# [Source excerpt]
Thread: An exercise in optimization

  1. #1
    Code Goddess Prelude's Avatar
    Join Date
    Sep 2001
    Posts
    9,897

    An exercise in optimization

    Okay, I'm bored so I'll give whoever is interested something to chew on. Whoever has the fastest practical code is the winner. That means that inline assembly will be a mark against you, as will increasing the size and complexity of the algorithm considerably (to restrict you stackers a bit ).

    The Task

    You've been given the task of optimizing a quicksort routine written by one of your lovely colleagues who is currently on vacation. The optimized code needs to be integrated before she returns, so you've been given the job of making her code faster. The sort has been profiled and determined to be too slow with the recent influx of new users giving the software considerably more data to work with. The routine is used extensively in the software, so you can't change the interface.

    Because the maintenance programmers are typically junior engineers with little or no experience, you're forced to hold yourself back a little. The resulting code must be fast as possible without causing the maintenance people to have a heart attack trying to understand it.

# [Stated task 1]
Copy the records verbatim, everything from the first line of the records down to the line containing "will [92, 23].".

# [Record extracts]
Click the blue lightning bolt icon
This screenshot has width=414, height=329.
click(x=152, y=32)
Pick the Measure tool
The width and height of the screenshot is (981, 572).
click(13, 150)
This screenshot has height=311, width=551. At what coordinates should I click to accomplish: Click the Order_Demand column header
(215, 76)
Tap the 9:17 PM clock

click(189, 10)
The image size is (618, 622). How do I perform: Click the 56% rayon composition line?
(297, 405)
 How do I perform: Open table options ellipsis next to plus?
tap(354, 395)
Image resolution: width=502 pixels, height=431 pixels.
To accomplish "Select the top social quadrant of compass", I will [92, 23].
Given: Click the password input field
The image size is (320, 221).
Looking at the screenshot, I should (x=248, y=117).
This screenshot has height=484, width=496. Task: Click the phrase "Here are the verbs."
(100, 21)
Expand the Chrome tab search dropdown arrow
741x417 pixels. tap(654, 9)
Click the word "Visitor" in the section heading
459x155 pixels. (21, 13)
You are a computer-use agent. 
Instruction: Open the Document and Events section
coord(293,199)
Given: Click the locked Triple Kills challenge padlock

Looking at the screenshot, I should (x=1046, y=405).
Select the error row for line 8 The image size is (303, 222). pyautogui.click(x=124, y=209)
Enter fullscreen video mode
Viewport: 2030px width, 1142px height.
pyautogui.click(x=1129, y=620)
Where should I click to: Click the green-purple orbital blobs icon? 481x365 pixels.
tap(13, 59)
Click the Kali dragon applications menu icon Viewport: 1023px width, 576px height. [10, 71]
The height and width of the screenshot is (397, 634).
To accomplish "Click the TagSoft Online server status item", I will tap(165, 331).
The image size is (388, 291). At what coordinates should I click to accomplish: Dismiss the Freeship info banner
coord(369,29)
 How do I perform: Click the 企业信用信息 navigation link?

# [Stated task 2]
In the optimization thread, translate this sentence into Spanish: "The routine is used extensively in the software, so you can't change the interface."

# [Problem solution 1]
Click the blue lightning bolt icon
This screenshot has width=414, height=329.
click(x=152, y=32)
Pick the Measure tool
The width and height of the screenshot is (981, 572).
click(13, 150)
This screenshot has height=311, width=551. At what coordinates should I click to accomplish: Click the Order_Demand column header
(215, 76)
Tap the 9:17 PM clock

click(189, 10)
The image size is (618, 622). How do I perform: Click the 56% rayon composition line?
(297, 405)
 How do I perform: Open table options ellipsis next to plus?
tap(354, 395)
Image resolution: width=502 pixels, height=431 pixels.
To accomplish "Select the top social quadrant of compass", I will [92, 23].

# [Problem solution 2]
La rutina se usa ampliamente en el software, así que no puedes cambiar la interfaz.